Information given:

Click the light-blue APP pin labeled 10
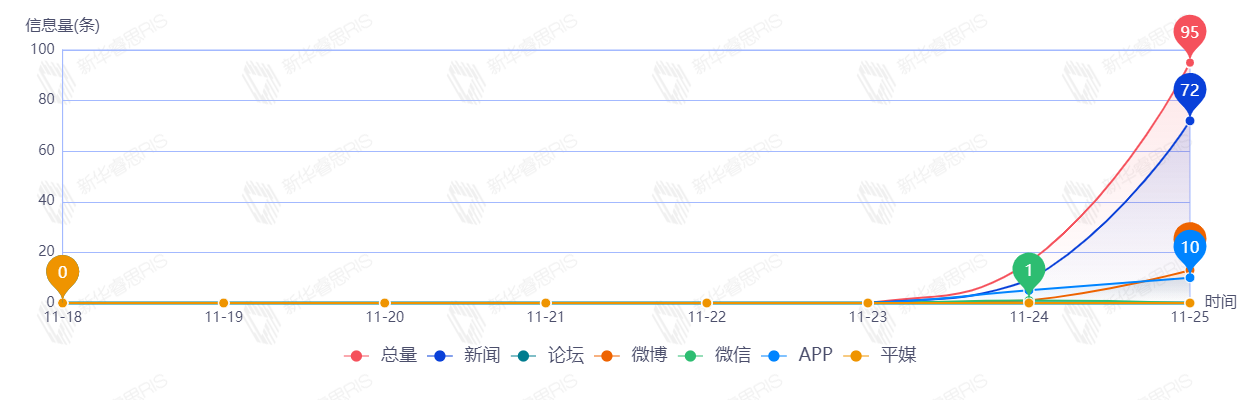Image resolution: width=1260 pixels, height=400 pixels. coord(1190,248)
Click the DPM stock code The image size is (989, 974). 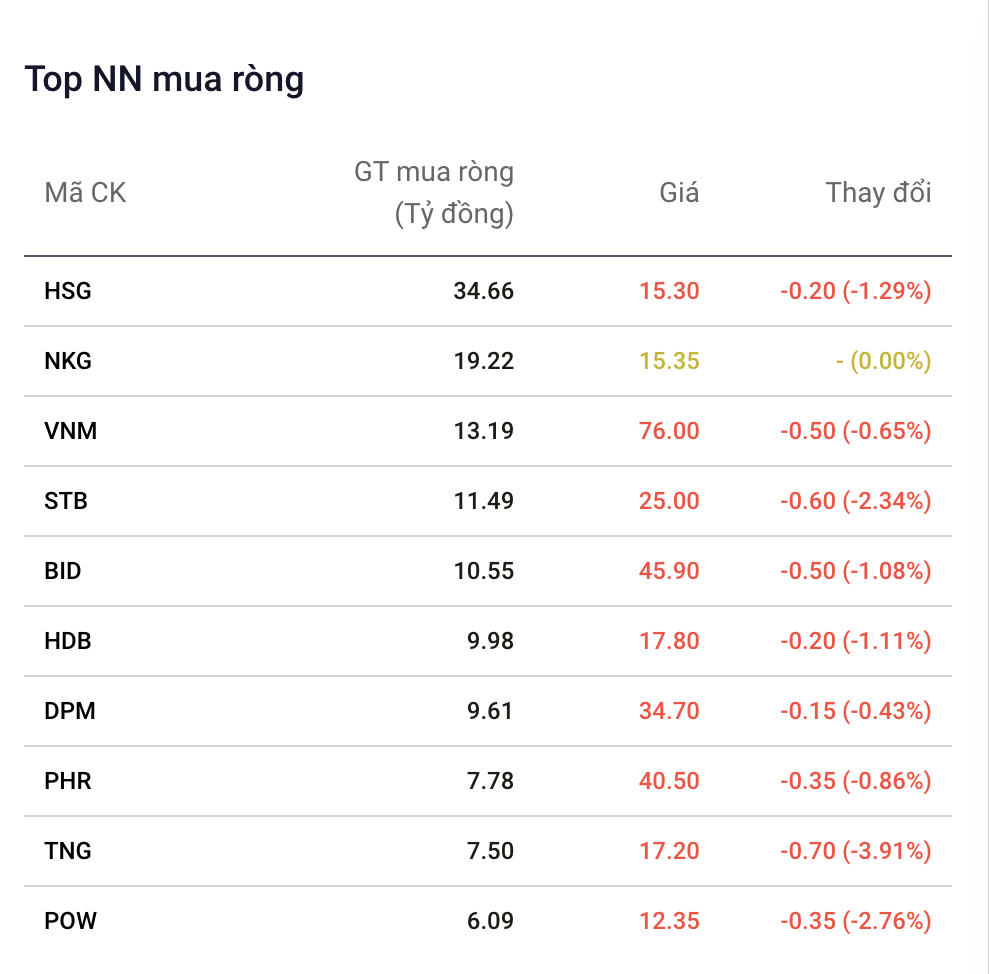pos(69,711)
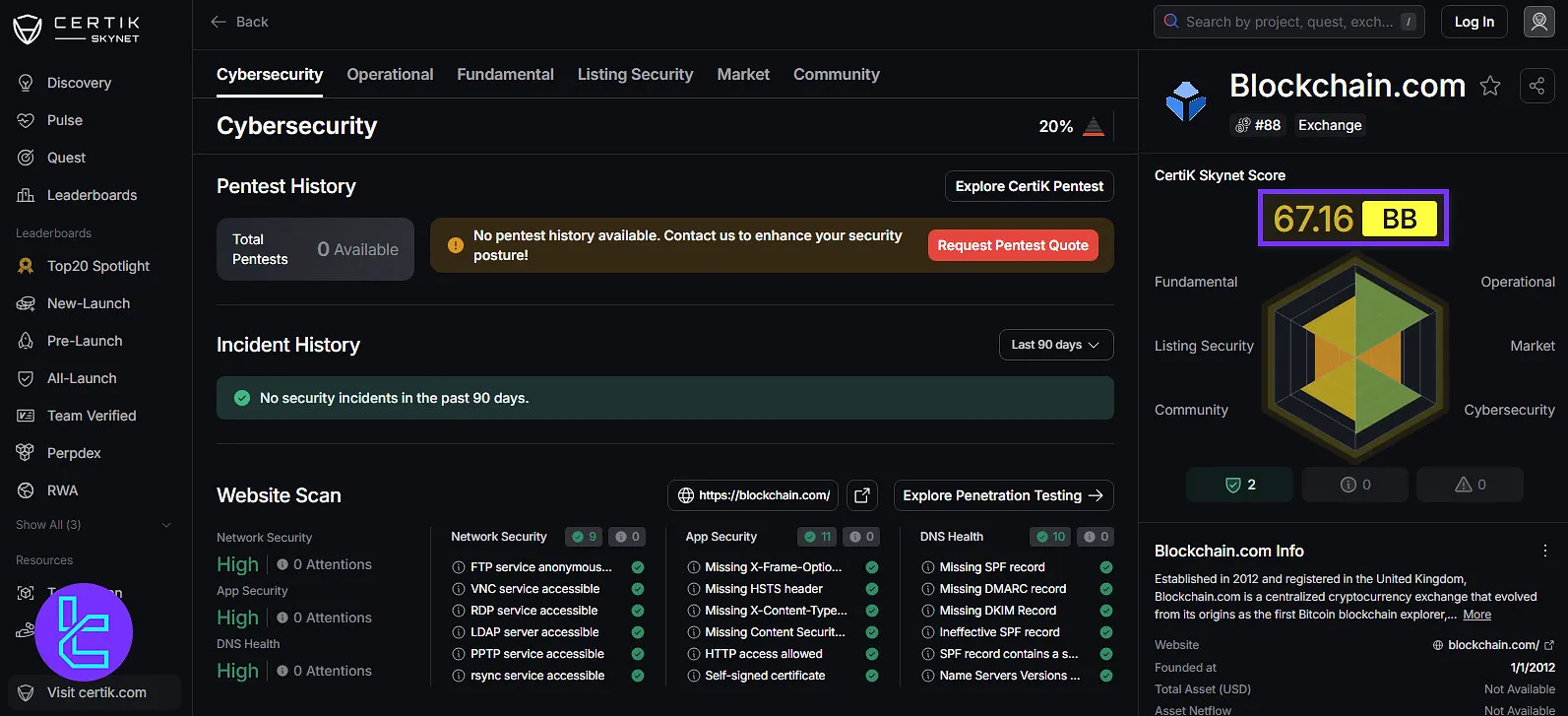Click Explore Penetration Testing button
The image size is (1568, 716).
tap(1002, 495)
* * *
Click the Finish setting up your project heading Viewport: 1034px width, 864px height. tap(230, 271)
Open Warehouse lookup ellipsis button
* * *
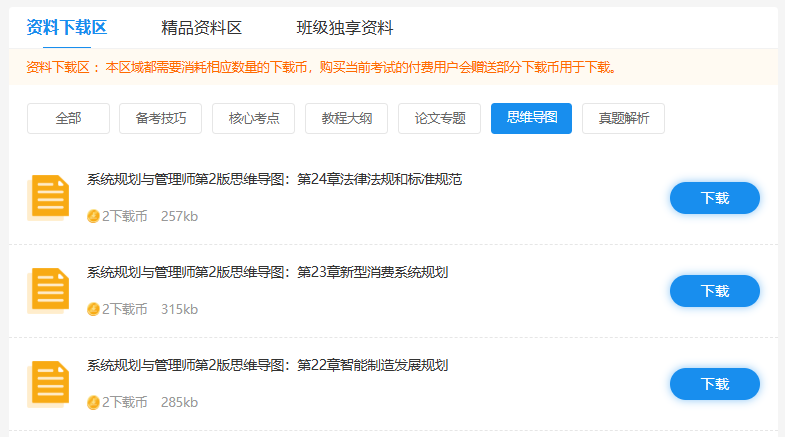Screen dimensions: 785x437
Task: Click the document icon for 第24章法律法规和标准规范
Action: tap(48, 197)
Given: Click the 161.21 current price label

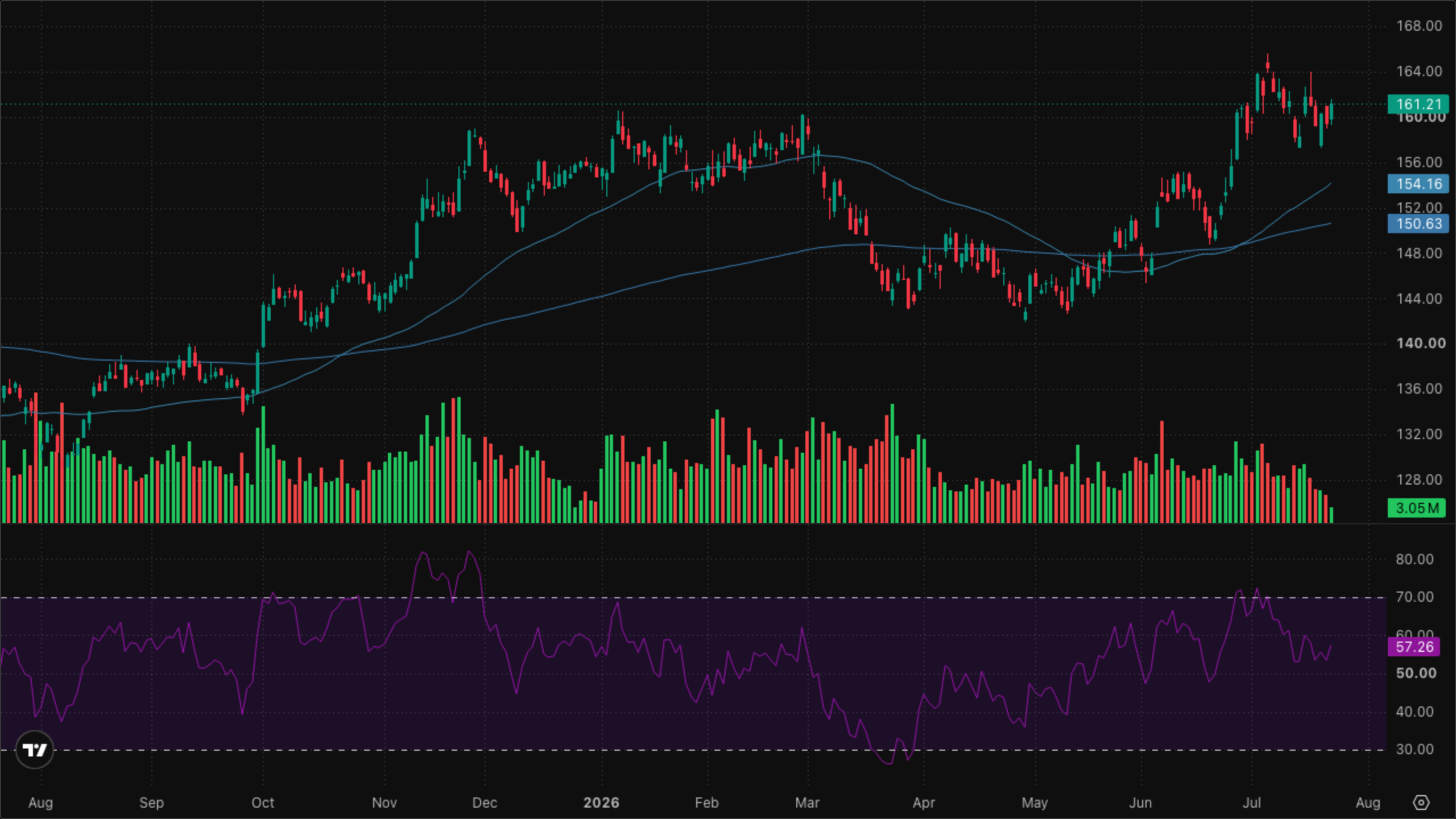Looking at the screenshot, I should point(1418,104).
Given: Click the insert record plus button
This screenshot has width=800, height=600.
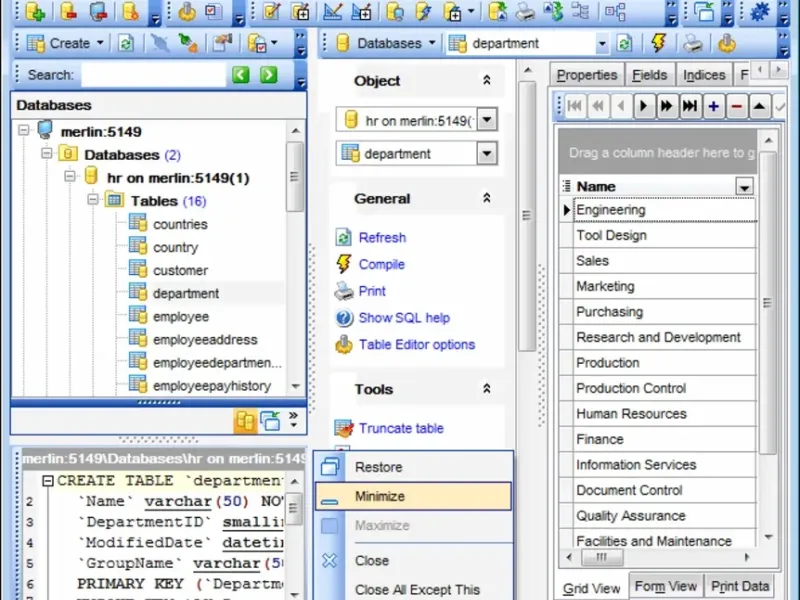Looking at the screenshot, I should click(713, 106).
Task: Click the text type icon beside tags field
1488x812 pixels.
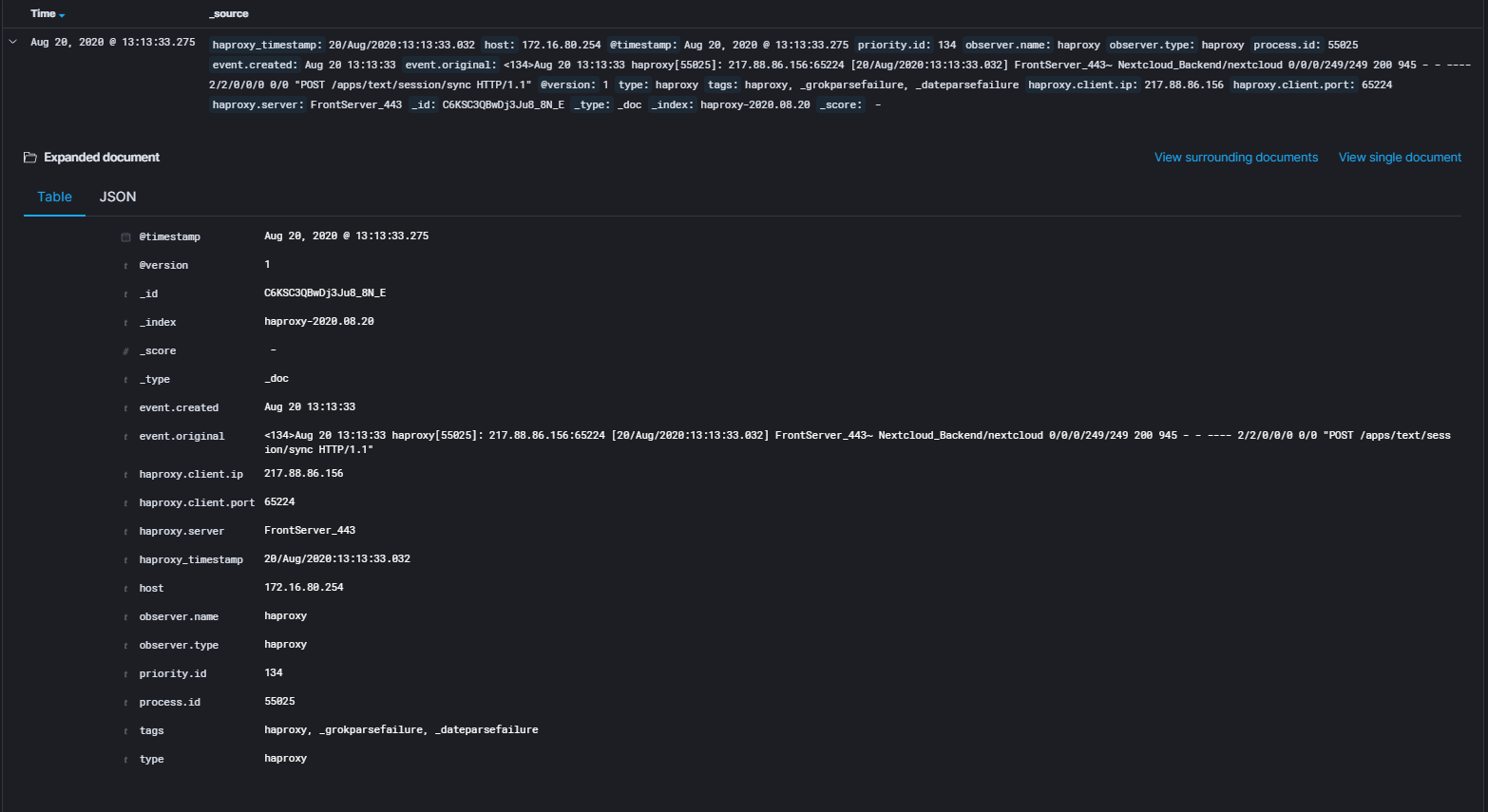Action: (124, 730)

Task item:
Taking the entries above, print exactly the lines starting at the line with "Click the Finish" and ending at the line with "Open Warehouse lookup ellipsis button", both included.

Output for this exercise:
Click the Finish setting up your project heading Viewport: 1034px width, 864px height. tap(230, 271)
Open Warehouse lookup ellipsis button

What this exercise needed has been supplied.